OpenACC is comprised of a set of standardized, high-level pragmas that enable C/C++ and Fortran programmers to extend their code onto utilizing massively parallel processors with much of the convenience of OpenMP. Thus, the OpenACC standard preserves the familiarity of OpenMP code annotation while extending the execution model to encompass devices that reside in separate memory spaces. To support coprocessors, OpenACC pragmas annotate data placement and transfer (in addition to OpenMP) as well as loop and block parallelism.
Note that, in similarity to OpenMP, OpenACC provides portability across operating systems, host CPUs and accelerator resources. The details of data management and parallelism are implicit in the programming model and are managed by OpenACC API-enabled compilers and runtimes. The programming model allows thus the programmer to handle in a clear way data management and guidance on mapping of loops onto an accelerator as well as similar performance-related details.

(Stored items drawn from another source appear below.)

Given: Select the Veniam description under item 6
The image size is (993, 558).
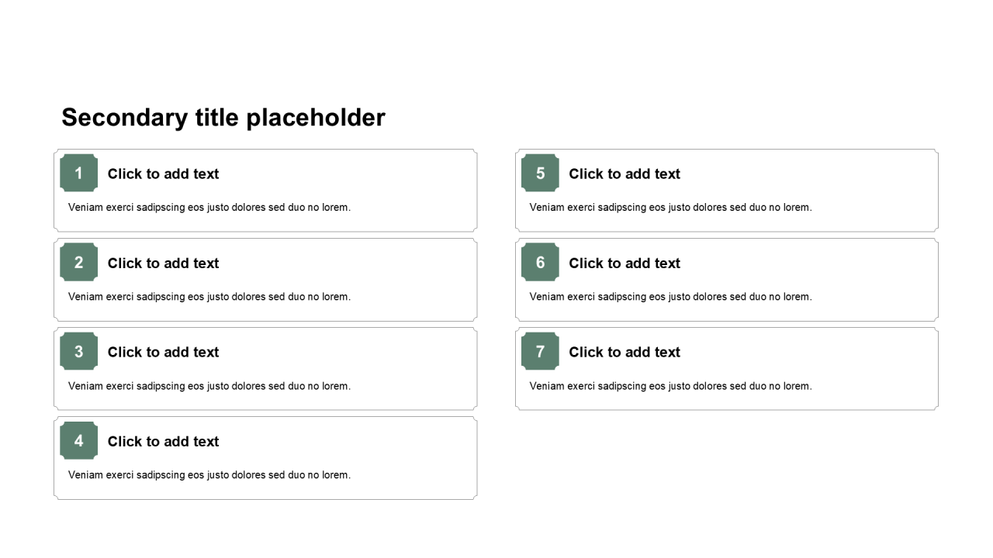Looking at the screenshot, I should click(x=671, y=297).
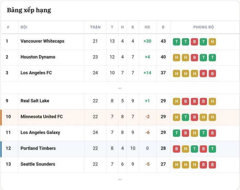Click the ĐỘI column header

(24, 27)
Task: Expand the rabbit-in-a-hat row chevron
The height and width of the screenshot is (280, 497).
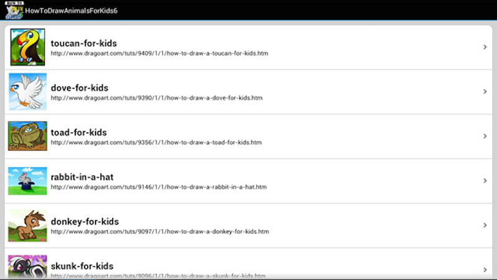Action: (x=485, y=180)
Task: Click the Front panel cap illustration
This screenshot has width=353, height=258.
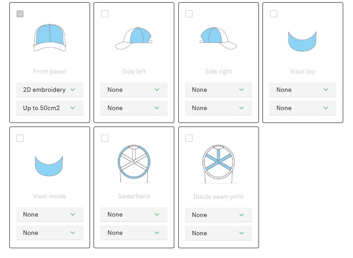Action: [49, 37]
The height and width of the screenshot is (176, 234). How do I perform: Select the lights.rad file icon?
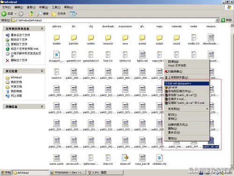[x=142, y=55]
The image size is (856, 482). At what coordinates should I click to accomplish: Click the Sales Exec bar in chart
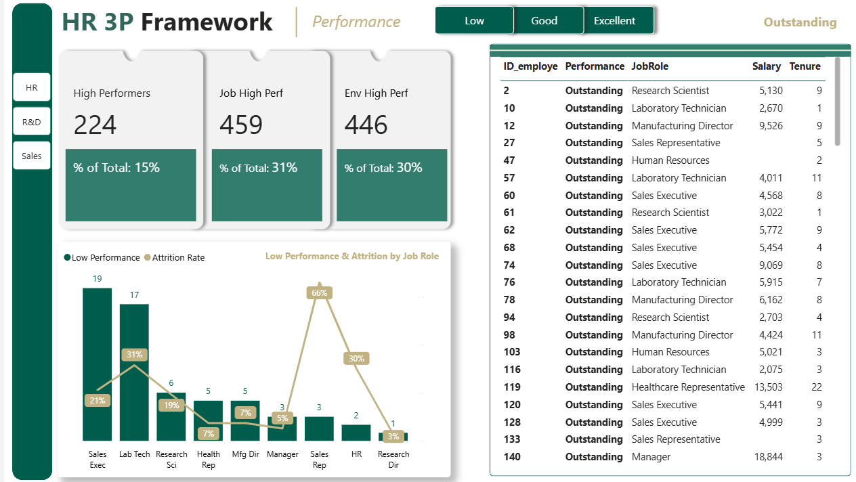98,364
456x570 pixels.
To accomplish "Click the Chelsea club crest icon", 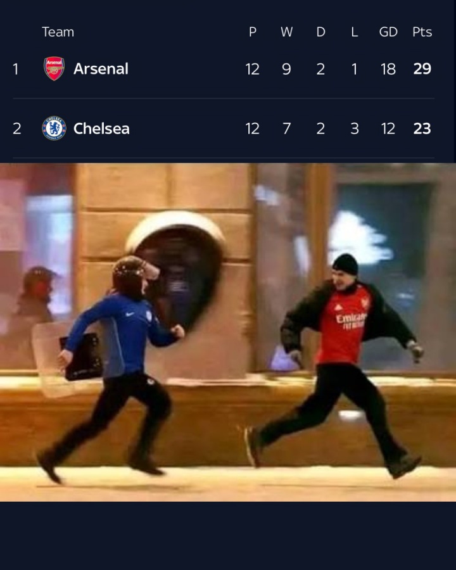I will click(54, 129).
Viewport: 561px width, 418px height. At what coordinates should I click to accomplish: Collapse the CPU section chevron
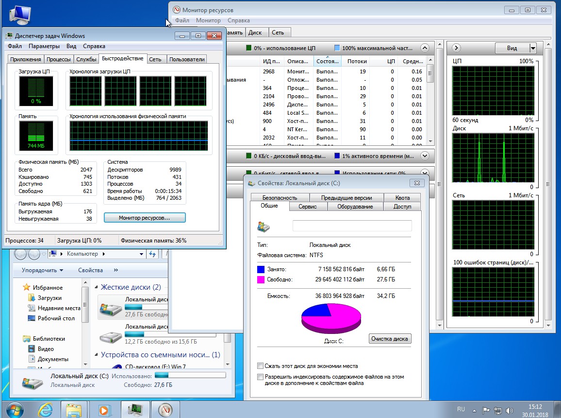pos(425,48)
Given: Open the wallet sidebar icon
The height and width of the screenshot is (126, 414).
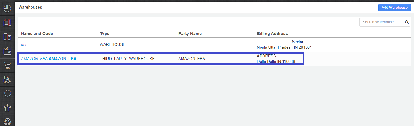Looking at the screenshot, I should click(7, 51).
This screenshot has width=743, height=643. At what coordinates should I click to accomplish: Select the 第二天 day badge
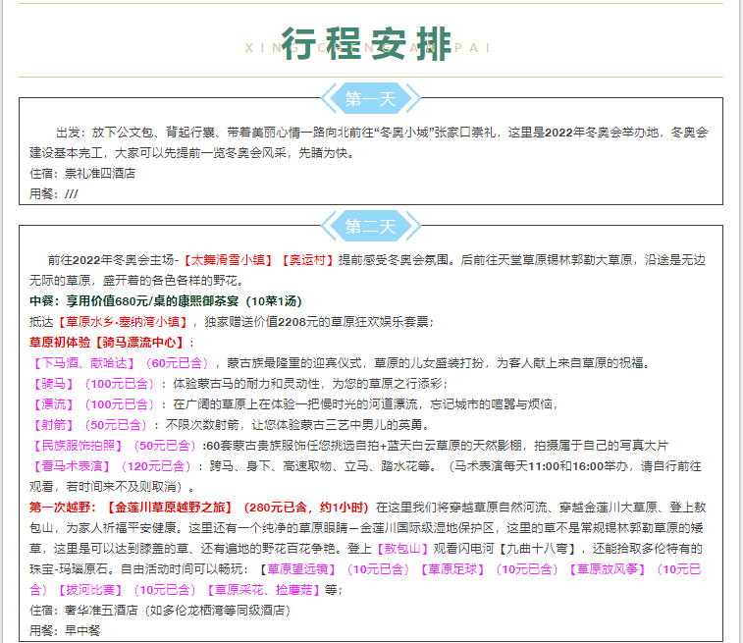(x=371, y=227)
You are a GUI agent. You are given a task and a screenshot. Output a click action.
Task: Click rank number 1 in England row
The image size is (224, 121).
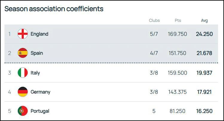(10, 34)
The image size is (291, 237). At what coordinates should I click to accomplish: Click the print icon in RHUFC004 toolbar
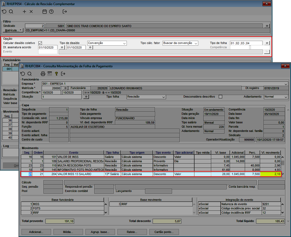point(43,74)
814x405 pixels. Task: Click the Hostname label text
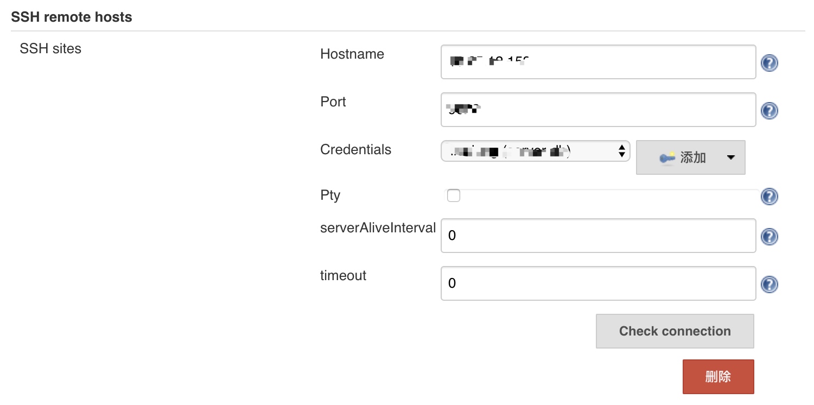point(352,54)
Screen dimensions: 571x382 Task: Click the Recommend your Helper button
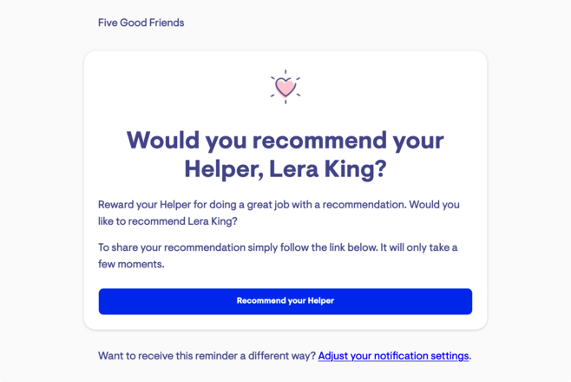(286, 301)

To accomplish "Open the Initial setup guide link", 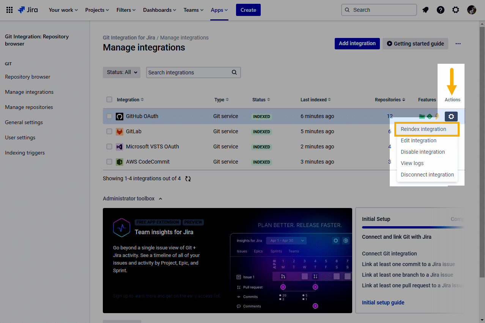I will (x=383, y=303).
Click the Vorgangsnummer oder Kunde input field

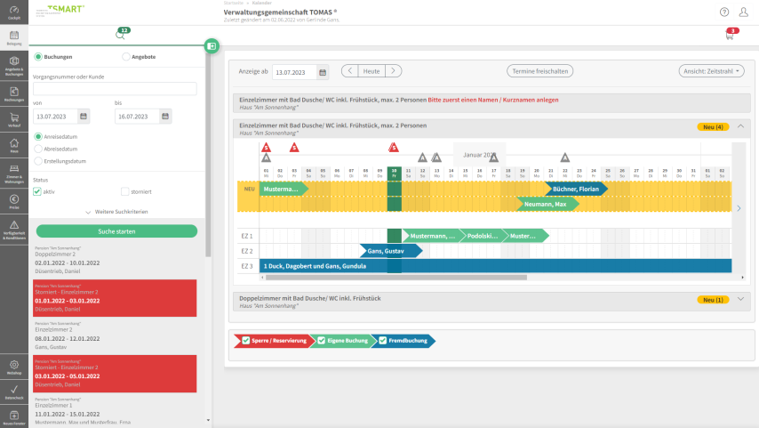(115, 89)
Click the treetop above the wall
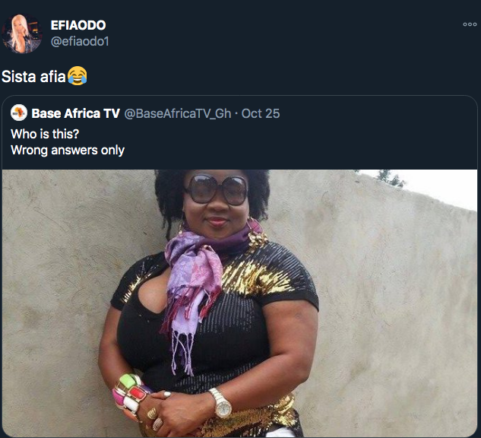 click(391, 178)
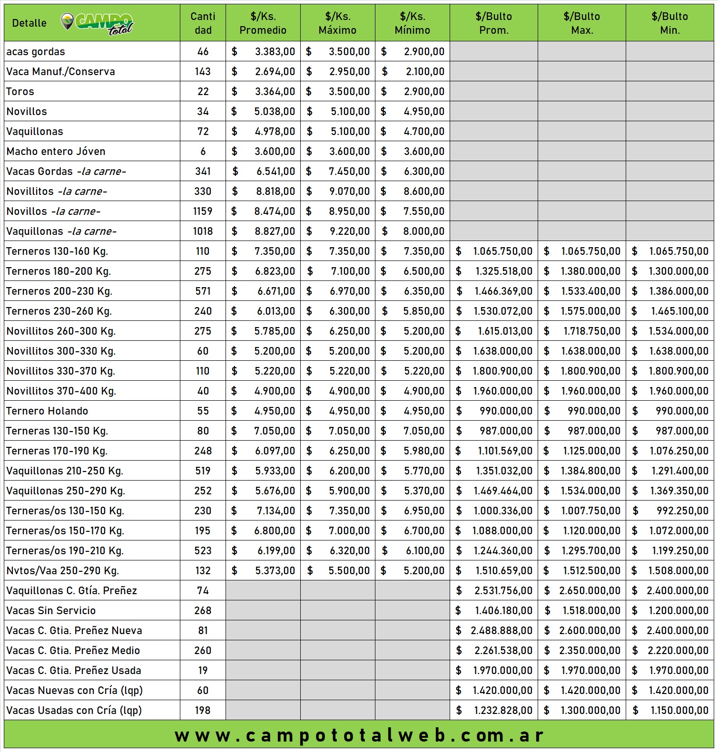Viewport: 718px width, 752px height.
Task: Click the Macho entero Jóven row label
Action: point(56,151)
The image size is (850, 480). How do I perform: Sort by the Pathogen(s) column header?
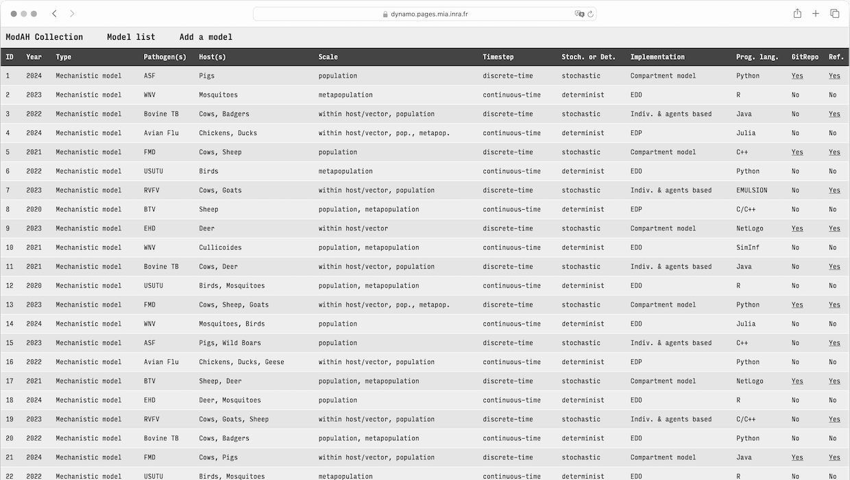[165, 57]
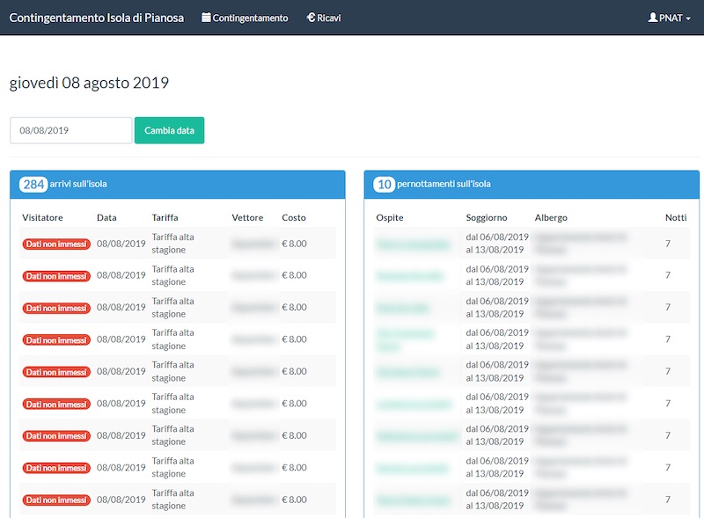Click the 284 arrivals count badge

point(33,185)
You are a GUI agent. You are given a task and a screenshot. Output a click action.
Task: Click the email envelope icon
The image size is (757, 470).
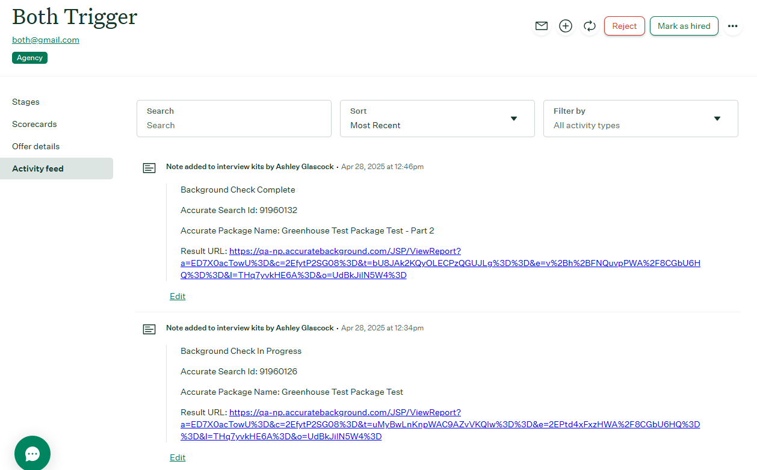pos(542,26)
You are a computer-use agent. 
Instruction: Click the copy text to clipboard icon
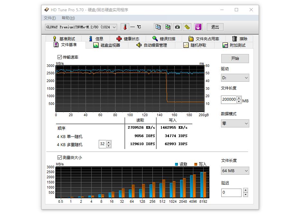(158, 27)
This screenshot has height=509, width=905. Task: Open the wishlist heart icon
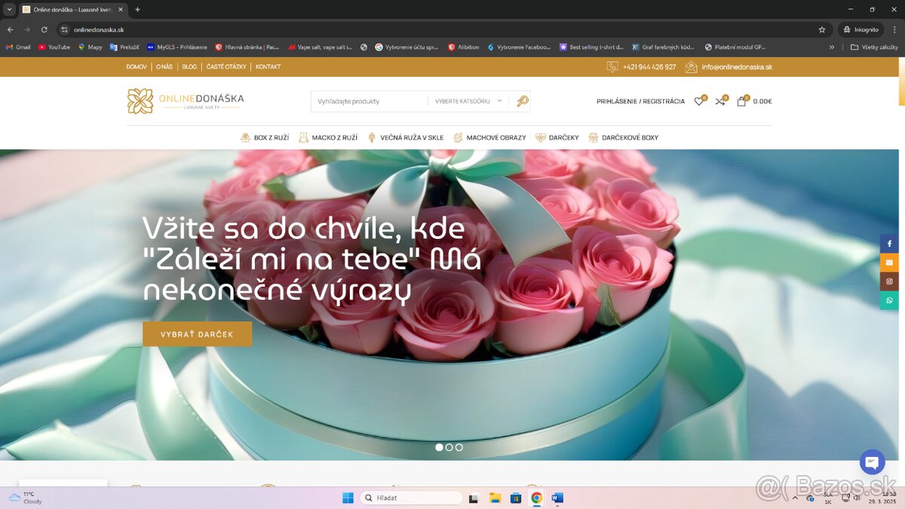point(699,101)
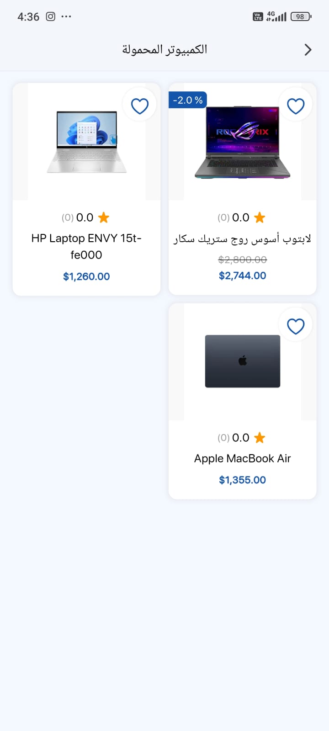Toggle wishlist heart on Apple MacBook Air
Viewport: 329px width, 731px height.
pyautogui.click(x=296, y=326)
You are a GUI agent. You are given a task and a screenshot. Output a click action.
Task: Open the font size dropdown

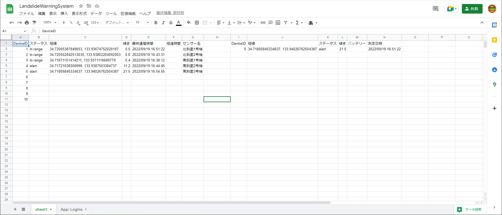tap(142, 23)
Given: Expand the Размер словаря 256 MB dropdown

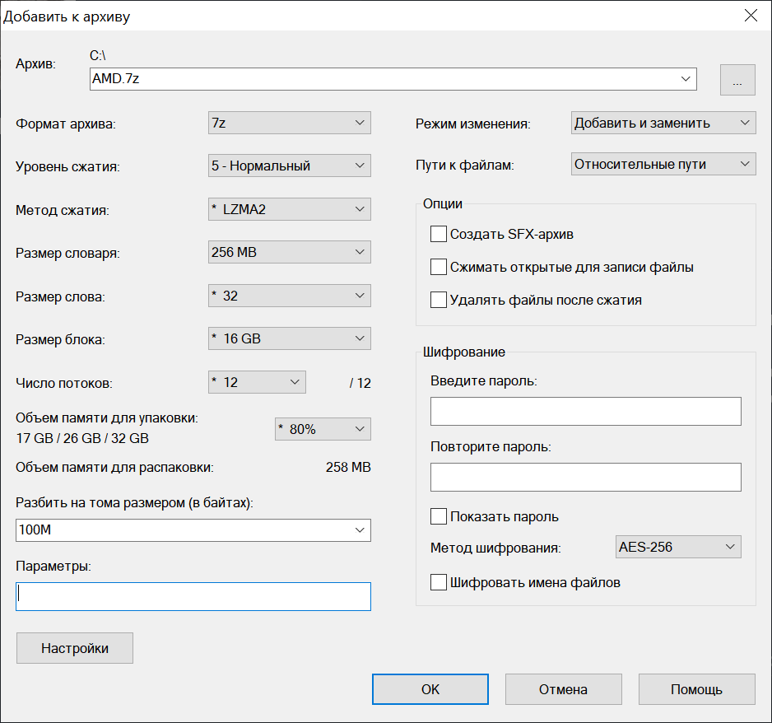Looking at the screenshot, I should coord(289,252).
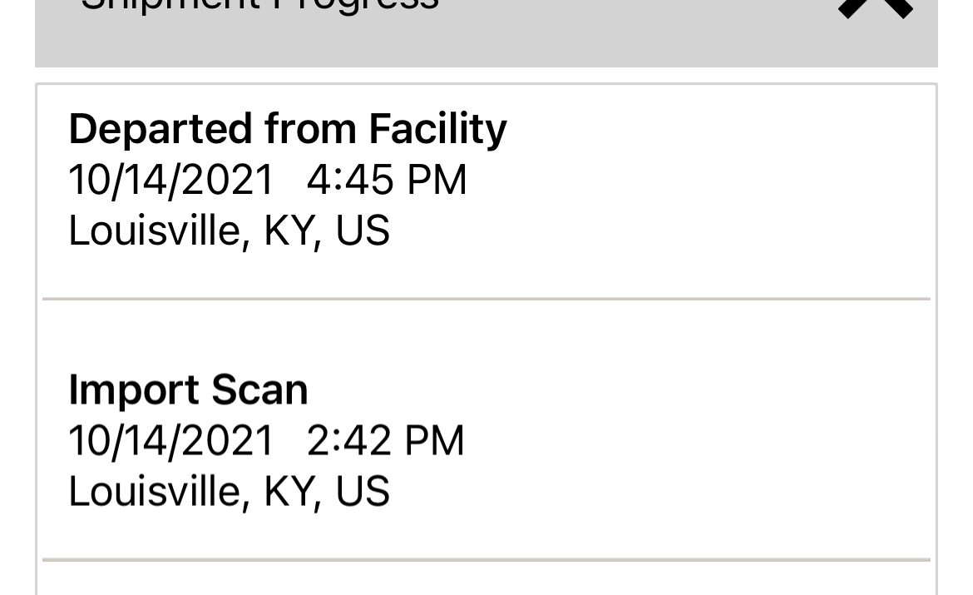Viewport: 973px width, 595px height.
Task: Click US in the Import Scan location
Action: 363,491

OpenACC compiler support is provided by latest versions of the PGI Compiler Suite, CAPS and Cray.
CAPS OpenACC Compiler
At ISC’12 in Hamburg, Germany, CAPS announced the 3.1.1 release of its HMPP Workbench compiler, and demonstrated the same OpenACC directives compiled to run on NVIDIA, AMD and Intel accelerators. Based on a common set of directives for C and Fortran languages, CAPS OpenACC Compiler lets you incrementally develop or port existing applications to Many-Core without the complexity associated with many-core programming. CAPS compilers now give programmers broad flexibility to accelerate applications on the hardware platform of their choice.
PGI Accelerator Compilers
PGI 2010 and later releases include the PGI Accelerator Fortran and C99 compilers supporting x64+NVIDIA systems running under Linux, Mac OS X and Windows. PGI introduced support for OpenACC directives with Release 2012 version 12.6 of the PGI Accelerator compilers Using PGI Accelerator™ compilers, programmers can accelerate applications on x64+accelerator platforms by adding OpenACC compiler directives to existing high-level standard-compliant Fortran and C programs and then recompiling with appropriate compiler options.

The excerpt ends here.